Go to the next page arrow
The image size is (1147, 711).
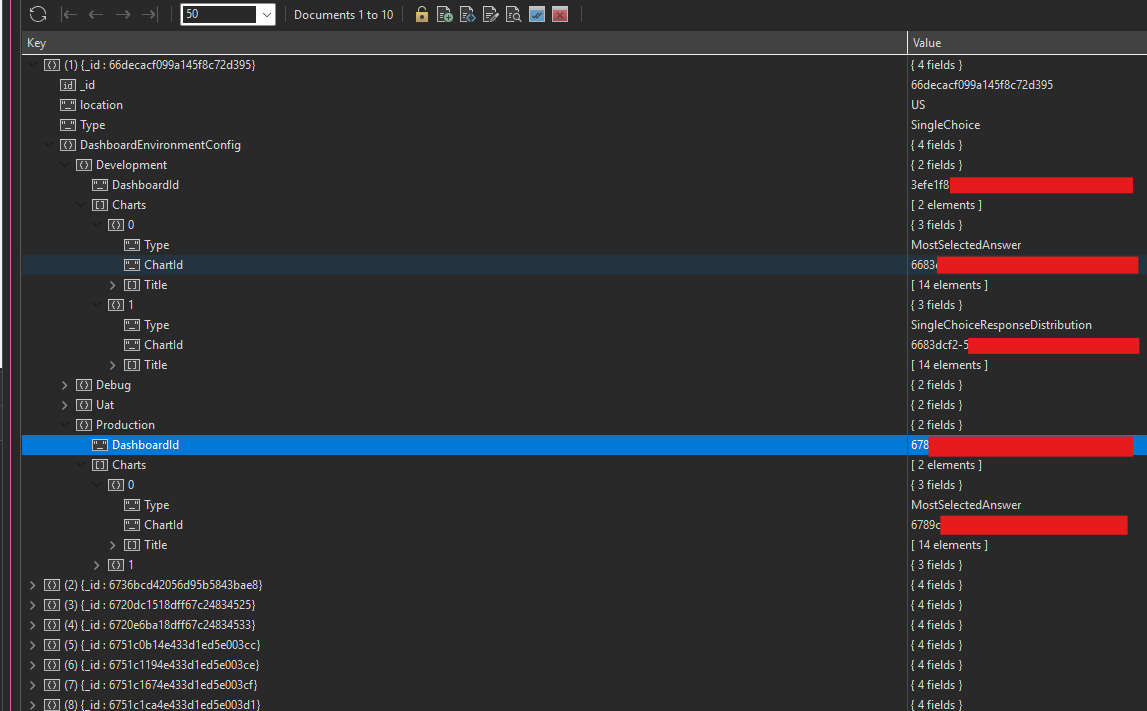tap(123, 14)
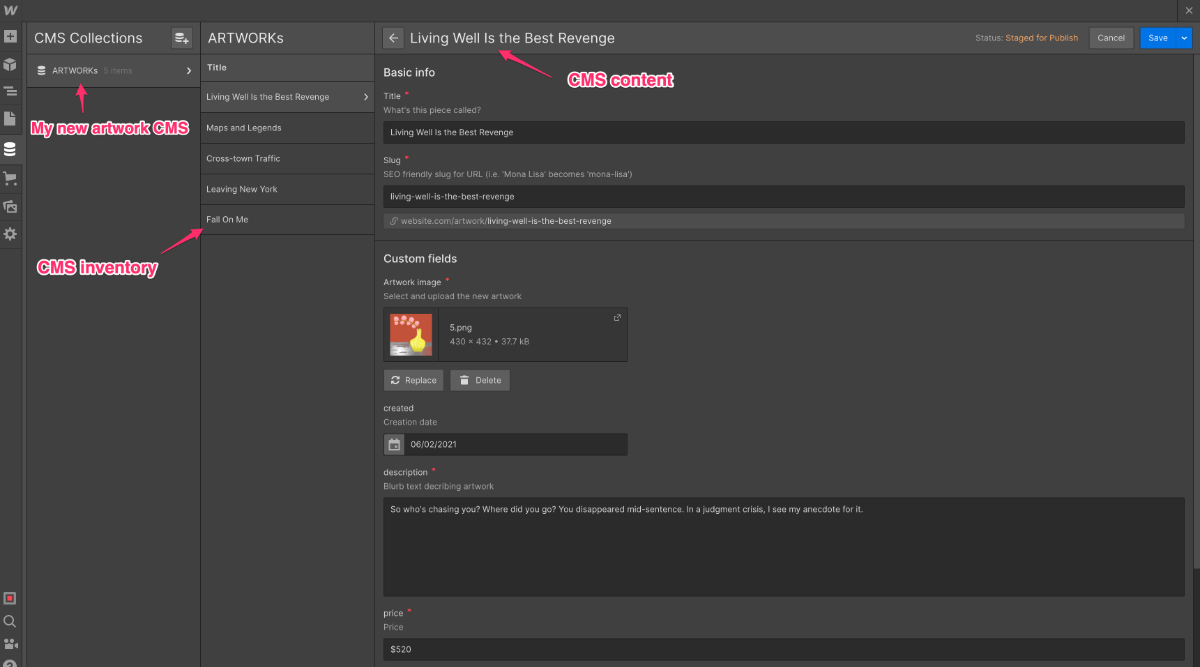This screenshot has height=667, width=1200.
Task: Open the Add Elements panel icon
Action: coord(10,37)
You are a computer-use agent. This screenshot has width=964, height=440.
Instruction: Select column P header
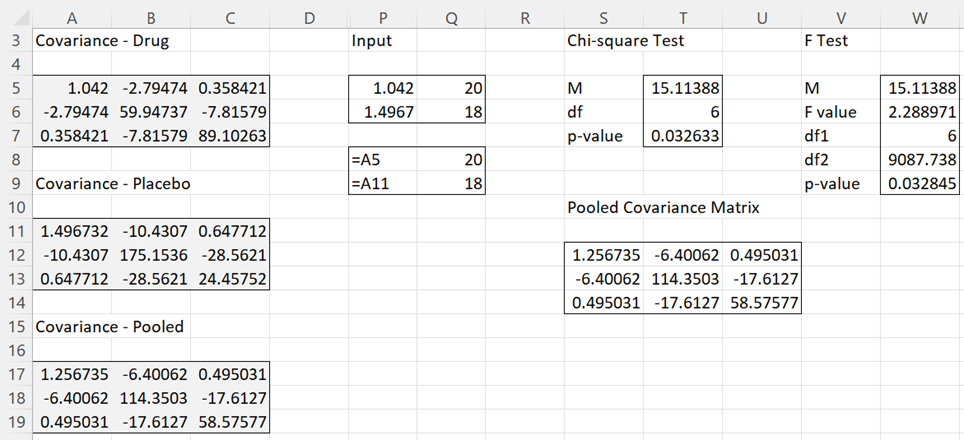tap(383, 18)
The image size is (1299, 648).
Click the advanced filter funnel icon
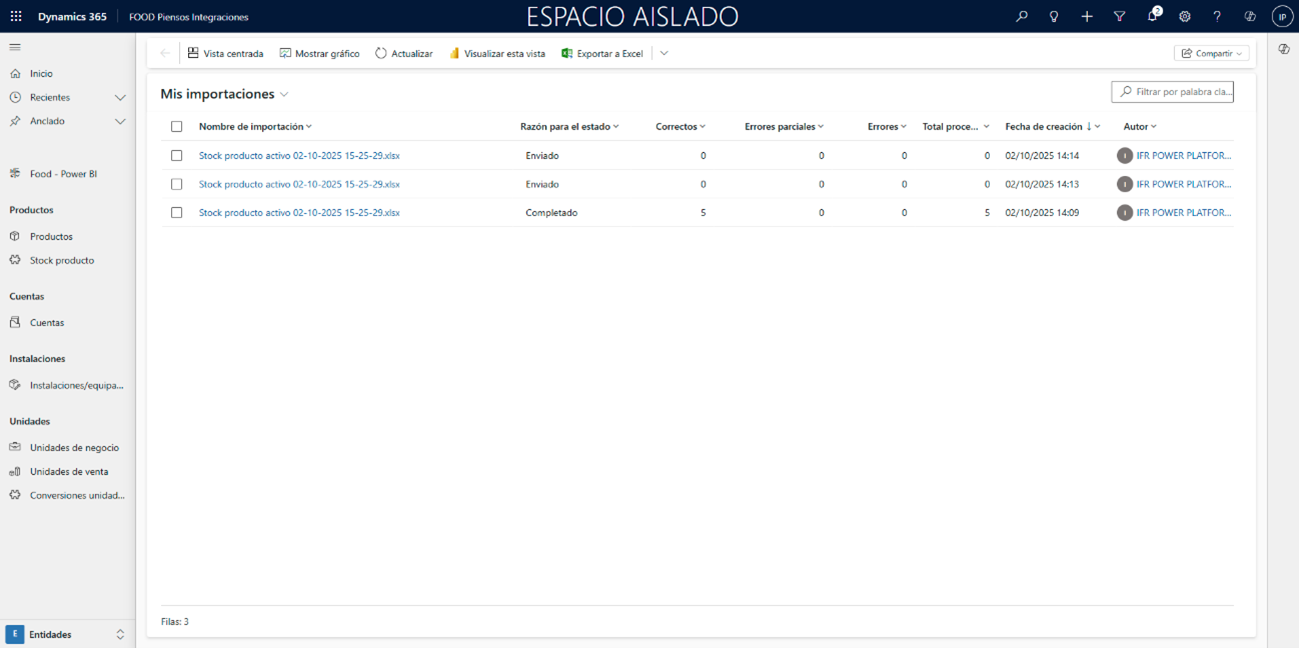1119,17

TASK OBJECTIVE:
The copy must start at the line containing "You are a computer-use" and stop at the last line of the listing, both included, with every line exact and no pictures.

ANSWER AREA:
You are a computer-use agent. This screenshot has width=964, height=440.
Instruction: Select column P header
tap(383, 18)
The image size is (1299, 648).
Click the advanced filter funnel icon
1119,17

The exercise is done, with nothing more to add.